Spirituality or Materialism? How about Both?
The Jews are a unique people. Unlike many other religions, we do not believe in monasticism. Our great spiritual role models practice kindness to others, not self-flagellation. They rejoice as Hashem commanded on his holidays, and don’t only eat bread and water. In Judaism, we believe that spirituality should be interspersed with materialism, as evidenced in this week’s parsha.
Behar’s first commandment is the commandment of “Shmittah”, the sabbatical year of the land. During shmittah, we do not work the land, nor do we own what grows naturally. Anything that grows can be eaten by anyone who wishes to eat it. The laws of shmittah are complex and intriguing and come to teach us an important concept.
The near-abandonment of the fields during this year demonstrates our realization that materialism is not the epicenter of our lives. There are times when it is important to stop striving for material goals and devote oneself to spiritual pursuits. Therefore, shmittah comes every seven years like clockwork, because spirituality is a fixed piece of our lives.

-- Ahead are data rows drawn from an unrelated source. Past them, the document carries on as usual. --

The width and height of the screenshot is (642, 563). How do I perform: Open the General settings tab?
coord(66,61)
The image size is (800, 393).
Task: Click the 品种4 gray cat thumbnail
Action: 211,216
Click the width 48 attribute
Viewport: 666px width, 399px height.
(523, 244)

The verse itself teaches us something more – “For six years you shall sow your fields, but the seventh year shall be a rest for the land.” The sentence seems redundant; if the land rests every seven years, obviously it must be worked in the meanwhile. However, the first phrase comes to teach us something very important. It is just as necessary to work for six years as it is to rest on the seventh. The spiritual break is no more important than the material, working life that immediately precedes it. We work for 6 years to celebrate the beauty of G-d’s creation, and to put the tools he gave us to good use. That is why we do materialistic things – we buy good food for Shabbat and beautiful etrogim, we appreciate all the beauty and goodness in G-d’s world in addition to the learning of Torah. In this world, spirituality and materialism go hand-in-hand in order to fully appreciate how fabulous the world G-d made for us truly is.